Sun Snuggling

This morning the sun washed over me as I sat like a cat in its glory, sipping on warm chai tea, laughing with my roomie and nibbling on left over chicken wings that our other roommate had brought back for me from her date the night before.  I don't remember what we leisurely chatted about.  I just recall the feeling of pleasure of casually stretching and snuggling in my jammies and the sun.  

Casually I thought of my friend who is a single dad and how his mornings now consist of groggily staggering from bed and turning on the tv for his two year old then half awake making himself a cup of coffee to make it through the rest of his day.  I thought of my sister who has four kids and her days start running and end feeding a baby into the wee morning hours and leisurely sun snuggling moments are not for them.  In deed sleep is almost not for them.

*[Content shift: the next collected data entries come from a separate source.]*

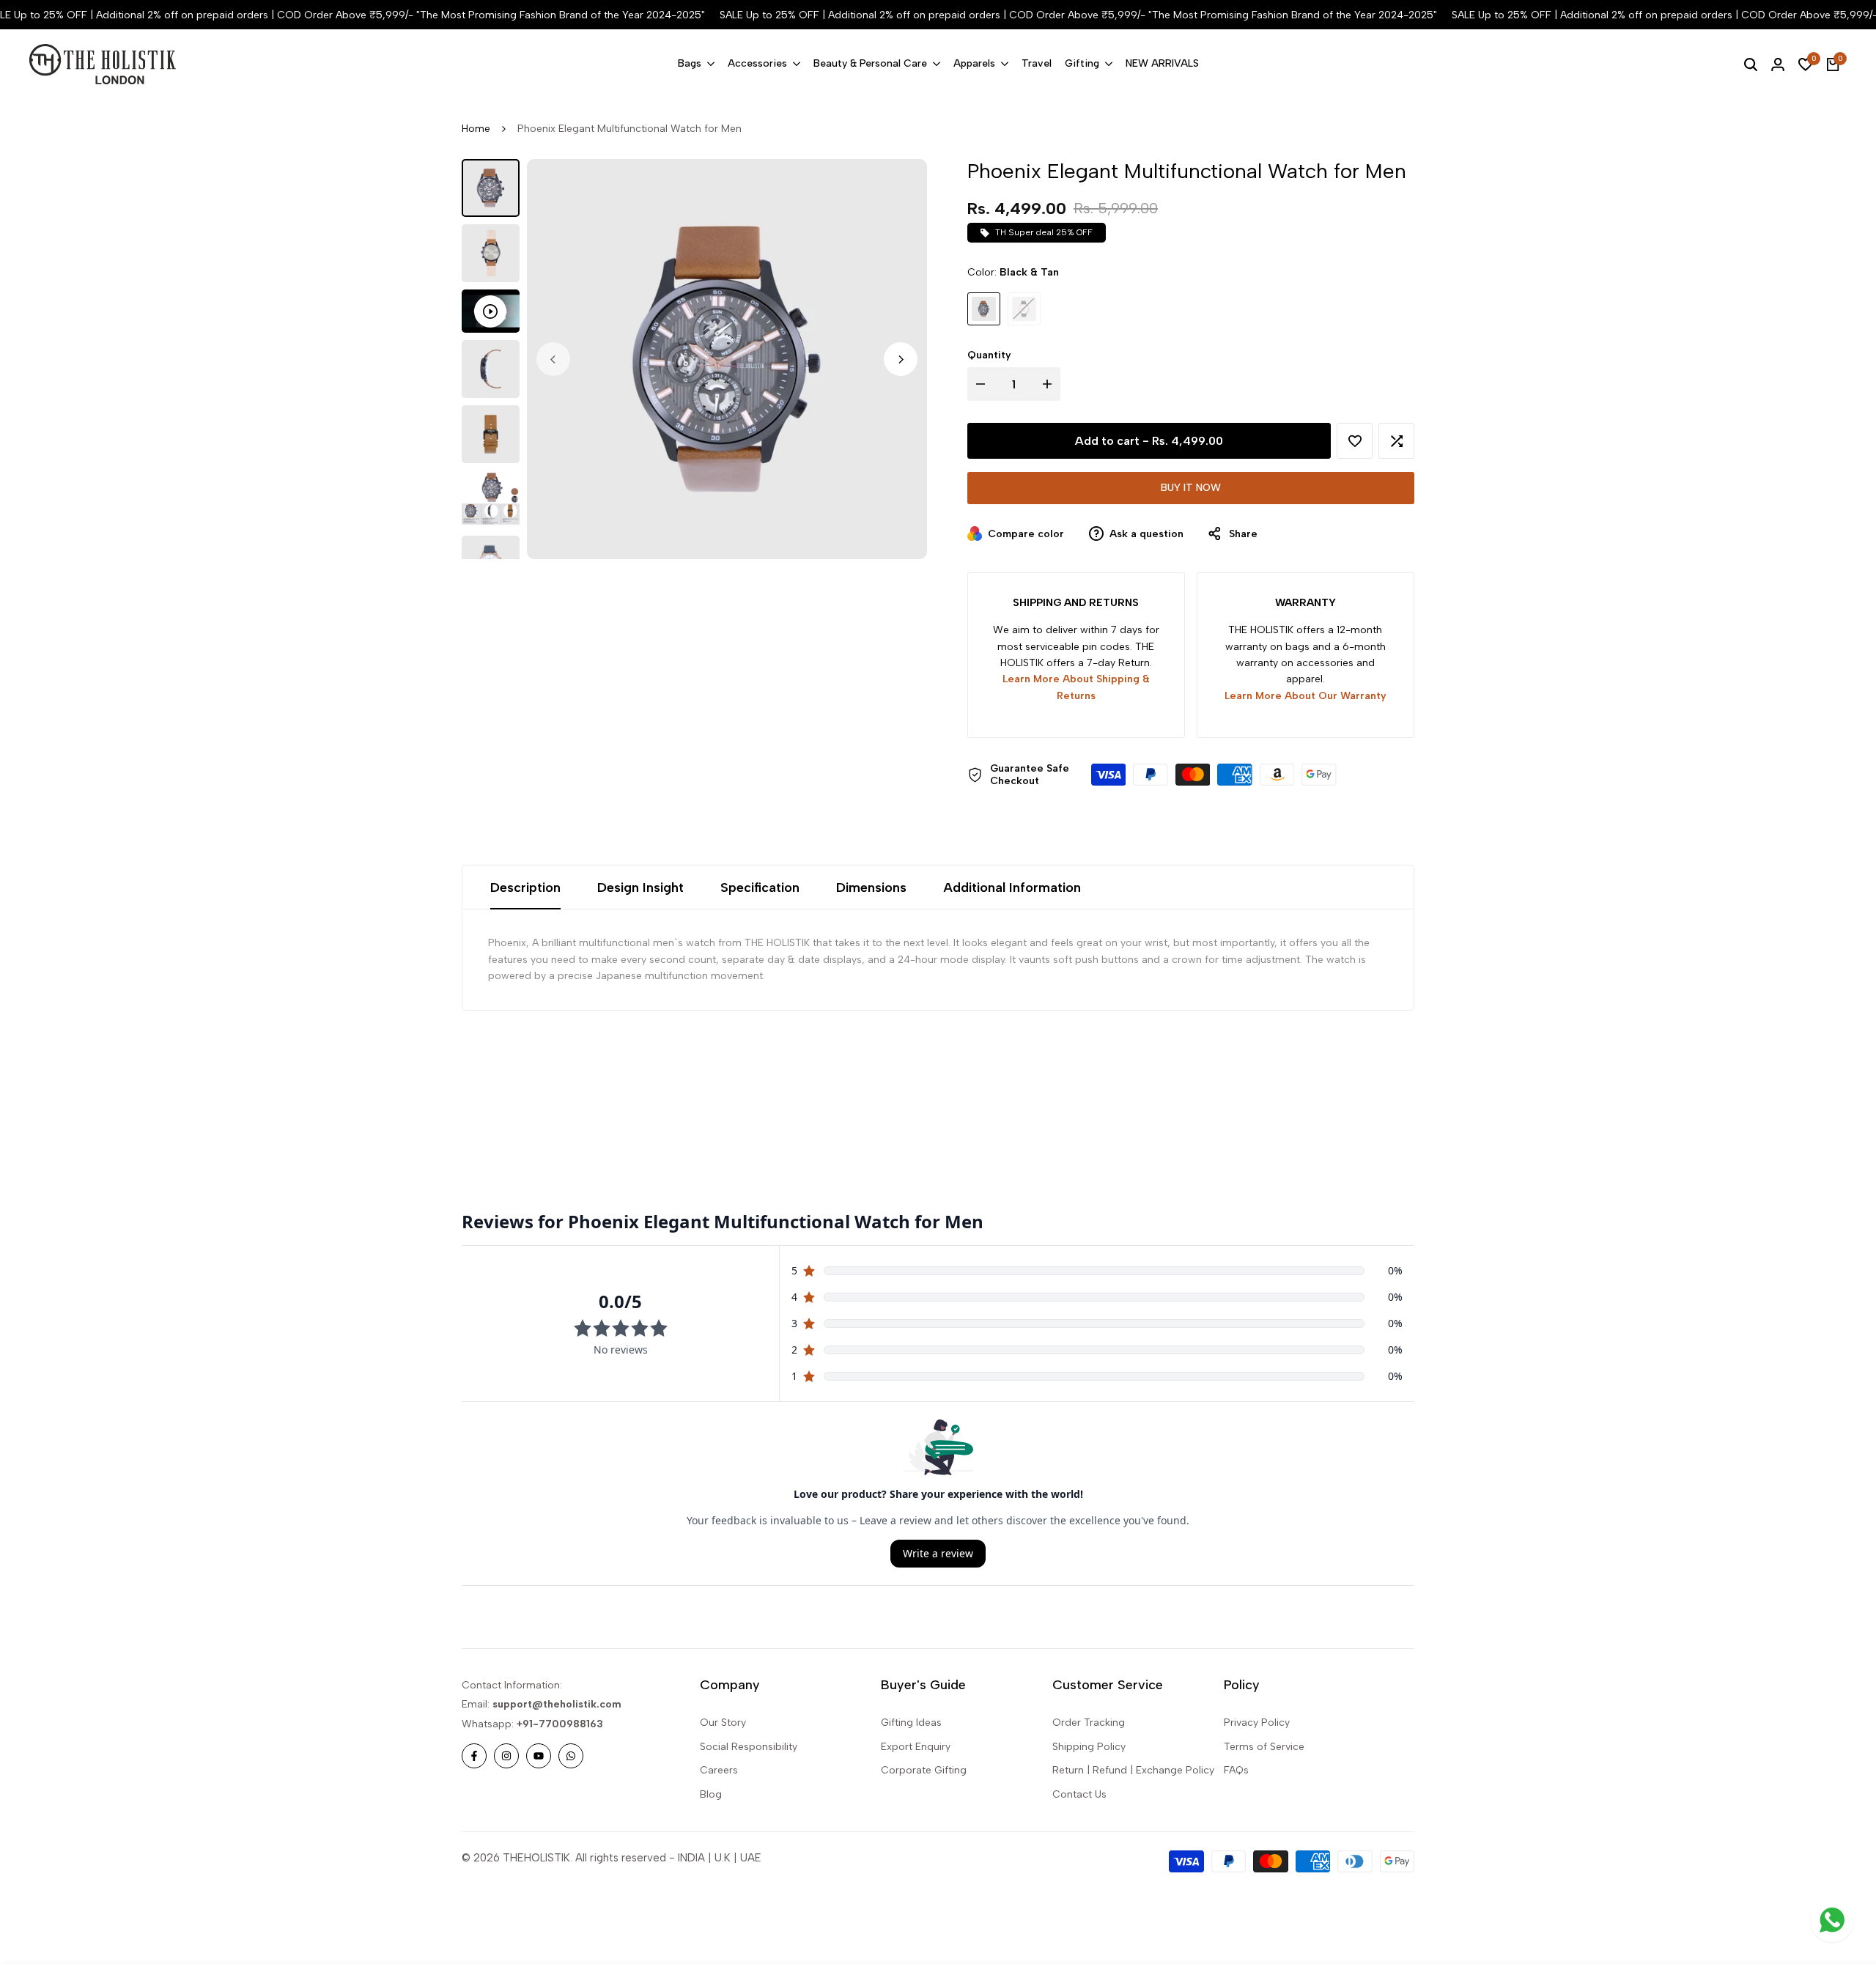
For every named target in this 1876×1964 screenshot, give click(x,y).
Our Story (723, 1722)
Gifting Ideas (911, 1722)
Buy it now (1191, 487)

The thought came to me  "enjoy this time".  This after noon I will be jealous of both of them for having the love of their kids and the reality of a family despite the work that goes into it.  In fact jealous of their work the boogy noses, dirty diapers and constant noise and wrangling.  But since at this time God knows it is best for me to be single then I am going to love the moments of relaxing in the sun and having time to hear myself think and laugh with friends I couldn't be with if I was married...and even writing down my thoughts.

Each season has different moments and types of love.  As Valentines draws closer I keep being reminded that I am surrounded by the love of the greatest lover of all time.  He who does not just have love but is literally love and therefore can never run out of love.  And each moment I take the time to stop and think I am astounded at  how well He knows me and provides for me.